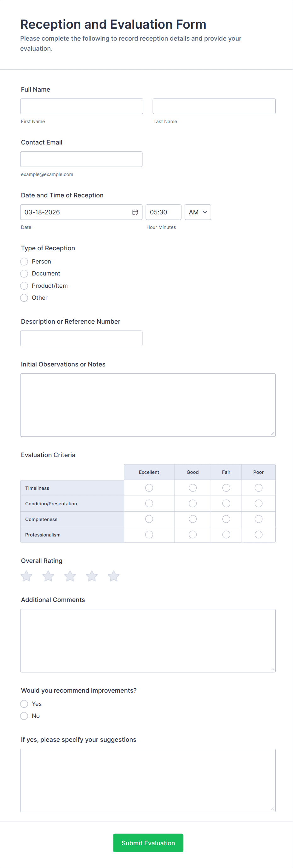Select Person as reception type

24,261
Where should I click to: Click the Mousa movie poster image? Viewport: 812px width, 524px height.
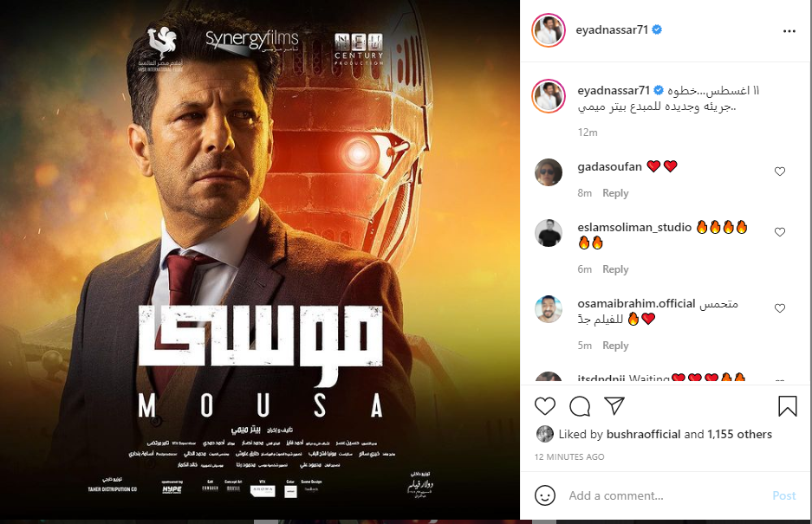pyautogui.click(x=260, y=259)
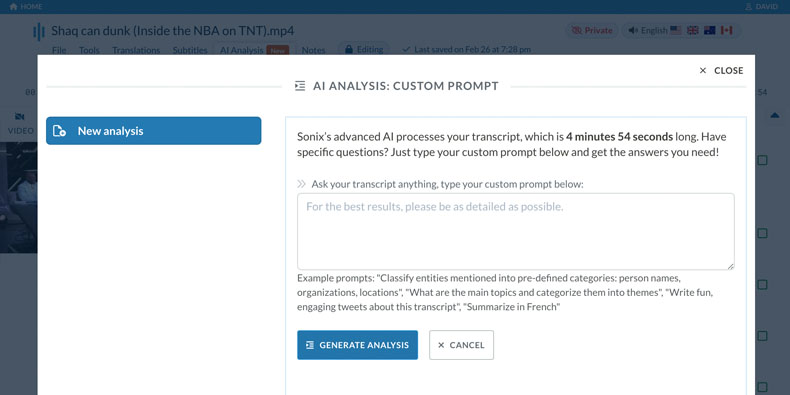Collapse panel with the up arrow
Viewport: 790px width, 395px height.
(x=774, y=115)
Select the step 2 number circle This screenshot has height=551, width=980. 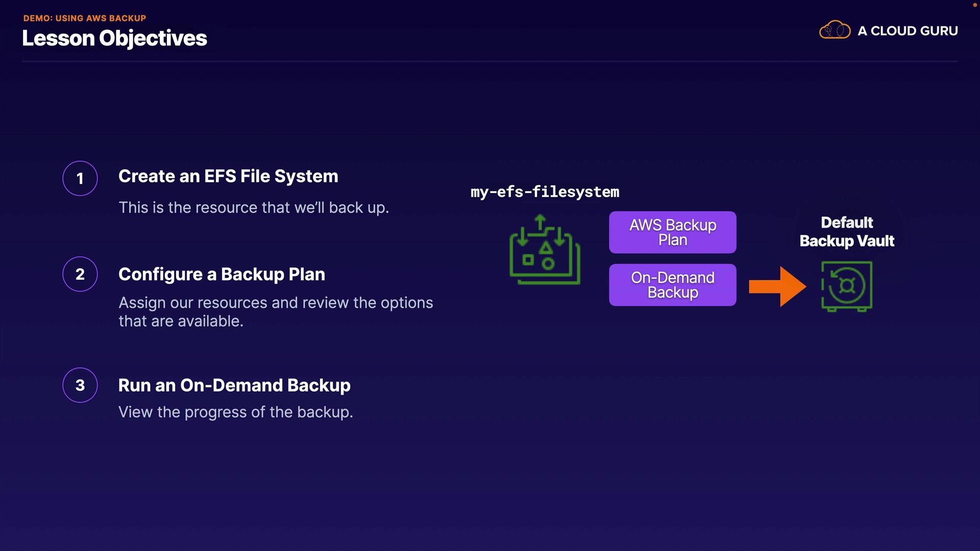pyautogui.click(x=80, y=274)
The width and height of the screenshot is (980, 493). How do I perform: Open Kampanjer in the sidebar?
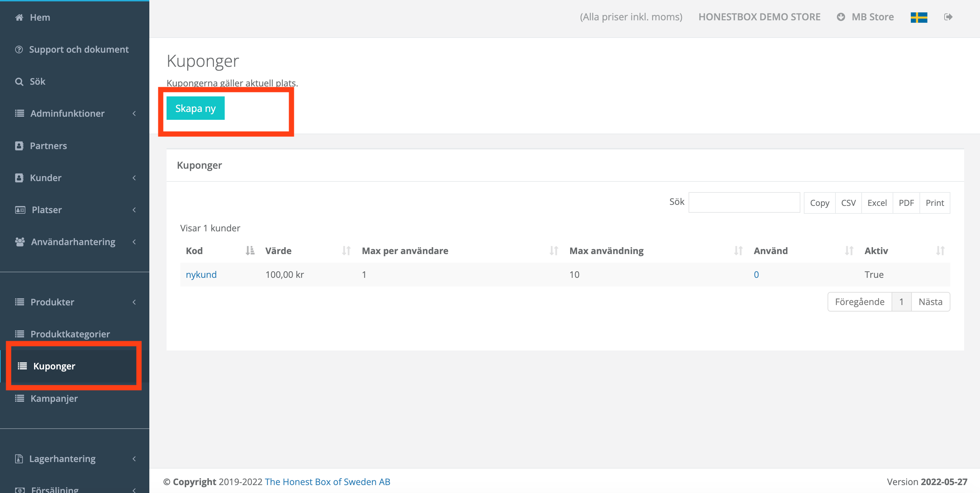coord(54,399)
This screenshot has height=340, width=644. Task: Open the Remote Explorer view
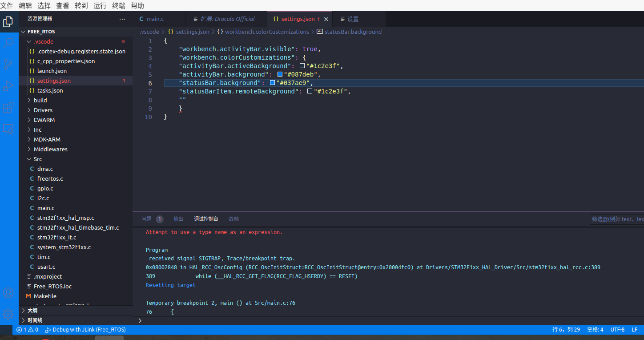tap(8, 129)
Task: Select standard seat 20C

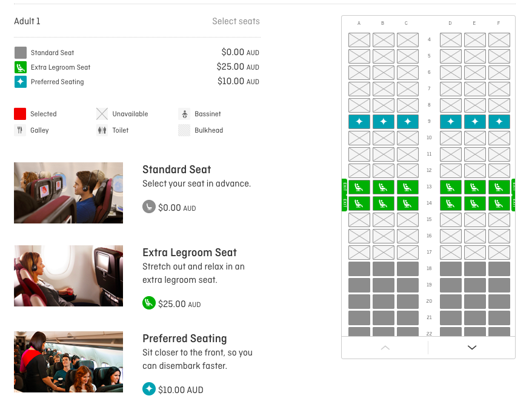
------------------------------
REQUIRED WORK: The lines wanted run from the one with "This screenshot has height=340, width=644." through the final line of the data; repeat them word for word and skip every picture.

RESPONSE:
This screenshot has height=340, width=644. Task: Open the Remote Explorer view
tap(8, 129)
Task: Select standard seat 20C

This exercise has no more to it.